## Work instruction:
Beneath this instruction is a block of data; output from it exactly the lines that run from the one containing "Task: Toggle the PROSPER catalogue checkbox" through the one containing "Task: End the meeting", inclusive.

Task material Block Start

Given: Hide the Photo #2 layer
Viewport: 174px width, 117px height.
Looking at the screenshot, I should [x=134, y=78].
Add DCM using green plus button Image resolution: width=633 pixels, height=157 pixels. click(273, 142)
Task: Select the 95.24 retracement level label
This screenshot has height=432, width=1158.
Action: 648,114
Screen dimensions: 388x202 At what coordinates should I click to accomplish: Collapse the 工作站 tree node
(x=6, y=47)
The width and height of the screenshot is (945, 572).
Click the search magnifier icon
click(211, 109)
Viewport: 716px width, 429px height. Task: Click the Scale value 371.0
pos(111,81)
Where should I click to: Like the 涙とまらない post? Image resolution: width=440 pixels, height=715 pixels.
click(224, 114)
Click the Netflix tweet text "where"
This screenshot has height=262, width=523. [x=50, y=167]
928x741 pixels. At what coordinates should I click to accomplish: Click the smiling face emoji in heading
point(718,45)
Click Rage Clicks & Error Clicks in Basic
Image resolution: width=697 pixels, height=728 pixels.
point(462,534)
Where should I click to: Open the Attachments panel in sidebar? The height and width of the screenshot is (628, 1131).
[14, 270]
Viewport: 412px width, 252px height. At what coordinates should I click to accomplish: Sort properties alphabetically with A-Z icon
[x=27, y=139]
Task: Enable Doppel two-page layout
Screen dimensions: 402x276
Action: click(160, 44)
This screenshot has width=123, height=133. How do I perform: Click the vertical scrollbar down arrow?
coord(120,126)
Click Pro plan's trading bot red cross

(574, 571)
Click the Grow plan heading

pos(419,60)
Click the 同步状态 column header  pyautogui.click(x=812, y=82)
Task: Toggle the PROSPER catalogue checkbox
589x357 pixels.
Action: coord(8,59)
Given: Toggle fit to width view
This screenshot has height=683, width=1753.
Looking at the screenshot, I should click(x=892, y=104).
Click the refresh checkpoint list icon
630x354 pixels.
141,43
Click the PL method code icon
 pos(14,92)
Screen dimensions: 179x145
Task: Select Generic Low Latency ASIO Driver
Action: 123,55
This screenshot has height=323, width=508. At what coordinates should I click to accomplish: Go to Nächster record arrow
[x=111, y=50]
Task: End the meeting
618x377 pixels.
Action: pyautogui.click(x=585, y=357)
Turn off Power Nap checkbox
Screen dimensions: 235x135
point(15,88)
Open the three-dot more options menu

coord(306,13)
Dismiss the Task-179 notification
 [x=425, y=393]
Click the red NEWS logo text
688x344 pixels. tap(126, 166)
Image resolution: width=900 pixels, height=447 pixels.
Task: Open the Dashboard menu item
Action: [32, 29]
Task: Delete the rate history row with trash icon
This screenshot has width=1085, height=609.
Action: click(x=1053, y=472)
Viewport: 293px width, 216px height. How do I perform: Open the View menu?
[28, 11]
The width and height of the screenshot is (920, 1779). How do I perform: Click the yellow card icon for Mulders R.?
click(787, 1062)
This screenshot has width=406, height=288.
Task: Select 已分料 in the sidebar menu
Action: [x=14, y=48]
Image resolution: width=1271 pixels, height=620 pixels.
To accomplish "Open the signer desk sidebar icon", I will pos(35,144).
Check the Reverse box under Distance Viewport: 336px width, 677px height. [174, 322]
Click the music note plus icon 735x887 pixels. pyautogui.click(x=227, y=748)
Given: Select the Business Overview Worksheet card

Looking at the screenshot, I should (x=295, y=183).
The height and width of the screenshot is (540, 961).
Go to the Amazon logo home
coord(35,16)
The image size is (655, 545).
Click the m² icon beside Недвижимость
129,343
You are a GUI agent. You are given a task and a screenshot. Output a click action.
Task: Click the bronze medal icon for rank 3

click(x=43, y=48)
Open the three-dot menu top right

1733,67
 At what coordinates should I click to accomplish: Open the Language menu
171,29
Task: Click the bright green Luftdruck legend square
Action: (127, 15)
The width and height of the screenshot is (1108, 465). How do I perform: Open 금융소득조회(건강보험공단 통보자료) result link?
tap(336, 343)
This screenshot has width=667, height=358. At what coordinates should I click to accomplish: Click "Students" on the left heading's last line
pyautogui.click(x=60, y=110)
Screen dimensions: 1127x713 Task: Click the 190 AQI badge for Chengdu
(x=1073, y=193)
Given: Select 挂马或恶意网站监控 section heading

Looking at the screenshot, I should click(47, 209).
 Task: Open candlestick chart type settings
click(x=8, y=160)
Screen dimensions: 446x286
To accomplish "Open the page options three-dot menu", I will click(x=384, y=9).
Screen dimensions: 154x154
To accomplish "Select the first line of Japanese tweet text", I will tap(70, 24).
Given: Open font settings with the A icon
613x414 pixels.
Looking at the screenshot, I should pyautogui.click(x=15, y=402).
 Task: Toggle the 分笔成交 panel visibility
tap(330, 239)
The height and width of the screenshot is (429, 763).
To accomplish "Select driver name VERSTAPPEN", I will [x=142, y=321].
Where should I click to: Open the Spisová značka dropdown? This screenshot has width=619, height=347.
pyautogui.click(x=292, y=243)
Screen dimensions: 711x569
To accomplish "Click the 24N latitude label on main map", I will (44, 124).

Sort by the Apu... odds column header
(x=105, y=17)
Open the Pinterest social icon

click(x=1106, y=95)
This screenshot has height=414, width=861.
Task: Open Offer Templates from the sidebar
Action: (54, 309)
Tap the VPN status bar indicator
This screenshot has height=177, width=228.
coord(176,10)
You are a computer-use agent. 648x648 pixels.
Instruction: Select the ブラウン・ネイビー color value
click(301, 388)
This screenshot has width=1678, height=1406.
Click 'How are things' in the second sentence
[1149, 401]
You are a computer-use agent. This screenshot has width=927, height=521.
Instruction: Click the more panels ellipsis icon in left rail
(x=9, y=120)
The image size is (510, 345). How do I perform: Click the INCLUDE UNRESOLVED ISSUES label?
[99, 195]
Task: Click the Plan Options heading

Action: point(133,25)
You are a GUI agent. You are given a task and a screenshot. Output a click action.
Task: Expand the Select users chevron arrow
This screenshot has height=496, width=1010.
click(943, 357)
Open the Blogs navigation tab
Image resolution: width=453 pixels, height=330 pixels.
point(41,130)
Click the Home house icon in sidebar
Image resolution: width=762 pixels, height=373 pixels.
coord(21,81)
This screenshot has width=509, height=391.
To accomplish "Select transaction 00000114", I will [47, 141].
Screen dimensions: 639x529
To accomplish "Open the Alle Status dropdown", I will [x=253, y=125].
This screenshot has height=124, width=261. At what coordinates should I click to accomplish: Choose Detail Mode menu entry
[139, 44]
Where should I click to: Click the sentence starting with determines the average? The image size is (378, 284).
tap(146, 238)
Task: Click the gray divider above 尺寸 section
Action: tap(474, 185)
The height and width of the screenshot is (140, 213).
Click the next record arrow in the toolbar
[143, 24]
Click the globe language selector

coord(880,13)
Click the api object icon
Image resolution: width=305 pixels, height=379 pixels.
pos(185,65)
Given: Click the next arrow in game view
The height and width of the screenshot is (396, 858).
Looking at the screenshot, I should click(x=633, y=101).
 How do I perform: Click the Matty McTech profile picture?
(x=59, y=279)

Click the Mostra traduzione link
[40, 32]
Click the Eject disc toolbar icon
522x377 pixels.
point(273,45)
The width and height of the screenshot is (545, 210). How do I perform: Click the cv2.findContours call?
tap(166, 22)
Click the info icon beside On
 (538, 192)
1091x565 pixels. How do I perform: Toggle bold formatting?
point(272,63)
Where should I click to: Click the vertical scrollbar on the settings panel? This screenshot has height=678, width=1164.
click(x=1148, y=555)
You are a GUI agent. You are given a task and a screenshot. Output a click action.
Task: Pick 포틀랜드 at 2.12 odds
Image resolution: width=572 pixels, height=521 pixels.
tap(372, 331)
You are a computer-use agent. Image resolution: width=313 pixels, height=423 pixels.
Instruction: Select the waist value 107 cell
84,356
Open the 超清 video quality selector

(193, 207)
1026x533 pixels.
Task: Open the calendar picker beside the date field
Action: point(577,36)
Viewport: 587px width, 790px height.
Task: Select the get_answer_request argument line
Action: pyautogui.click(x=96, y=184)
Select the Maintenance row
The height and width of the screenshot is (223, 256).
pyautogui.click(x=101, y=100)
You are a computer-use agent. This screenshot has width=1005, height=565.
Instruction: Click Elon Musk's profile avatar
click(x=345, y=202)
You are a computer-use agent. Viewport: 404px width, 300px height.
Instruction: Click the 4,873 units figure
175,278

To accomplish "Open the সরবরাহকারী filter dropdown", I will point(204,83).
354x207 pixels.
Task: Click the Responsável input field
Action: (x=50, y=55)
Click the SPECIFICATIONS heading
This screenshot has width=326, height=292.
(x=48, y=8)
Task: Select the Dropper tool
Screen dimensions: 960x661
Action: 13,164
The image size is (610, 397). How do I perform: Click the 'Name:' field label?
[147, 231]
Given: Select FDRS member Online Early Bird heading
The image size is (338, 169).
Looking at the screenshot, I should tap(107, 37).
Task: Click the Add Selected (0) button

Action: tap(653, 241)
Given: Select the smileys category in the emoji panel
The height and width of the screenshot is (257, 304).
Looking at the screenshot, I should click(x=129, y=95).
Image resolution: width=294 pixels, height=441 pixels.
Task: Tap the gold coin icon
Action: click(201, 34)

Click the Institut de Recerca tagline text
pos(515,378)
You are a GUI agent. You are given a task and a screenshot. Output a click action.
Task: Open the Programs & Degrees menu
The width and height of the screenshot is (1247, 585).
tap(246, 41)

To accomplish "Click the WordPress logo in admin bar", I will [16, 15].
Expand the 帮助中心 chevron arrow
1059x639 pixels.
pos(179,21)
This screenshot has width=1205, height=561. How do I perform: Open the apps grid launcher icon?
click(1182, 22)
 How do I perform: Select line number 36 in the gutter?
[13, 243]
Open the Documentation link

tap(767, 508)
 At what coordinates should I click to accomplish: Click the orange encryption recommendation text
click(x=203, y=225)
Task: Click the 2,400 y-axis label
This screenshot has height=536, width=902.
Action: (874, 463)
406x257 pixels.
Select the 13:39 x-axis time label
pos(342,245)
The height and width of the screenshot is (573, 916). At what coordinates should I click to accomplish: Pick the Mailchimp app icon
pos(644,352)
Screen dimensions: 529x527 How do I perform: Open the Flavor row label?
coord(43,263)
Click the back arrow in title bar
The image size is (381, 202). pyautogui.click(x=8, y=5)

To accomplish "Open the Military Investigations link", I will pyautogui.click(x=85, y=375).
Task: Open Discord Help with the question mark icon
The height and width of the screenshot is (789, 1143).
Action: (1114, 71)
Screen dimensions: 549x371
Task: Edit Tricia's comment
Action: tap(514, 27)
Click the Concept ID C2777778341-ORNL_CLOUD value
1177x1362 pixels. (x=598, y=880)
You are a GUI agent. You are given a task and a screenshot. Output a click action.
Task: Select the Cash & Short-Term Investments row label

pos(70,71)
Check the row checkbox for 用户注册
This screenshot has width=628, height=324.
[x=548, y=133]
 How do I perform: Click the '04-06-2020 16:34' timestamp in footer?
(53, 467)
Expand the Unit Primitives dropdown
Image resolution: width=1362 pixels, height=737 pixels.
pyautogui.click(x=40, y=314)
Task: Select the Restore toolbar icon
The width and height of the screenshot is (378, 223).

Task material Block End

## Your response:
Task: Toggle the PROSPER catalogue checkbox
589x357 pixels.
Action: coord(8,59)
Given: Toggle fit to width view
This screenshot has height=683, width=1753.
Looking at the screenshot, I should click(x=892, y=104).
Click the refresh checkpoint list icon
630x354 pixels.
141,43
Click the PL method code icon
 pos(14,92)
Screen dimensions: 179x145
Task: Select Generic Low Latency ASIO Driver
Action: 123,55
This screenshot has height=323, width=508. At what coordinates should I click to accomplish: Go to Nächster record arrow
[x=111, y=50]
Task: End the meeting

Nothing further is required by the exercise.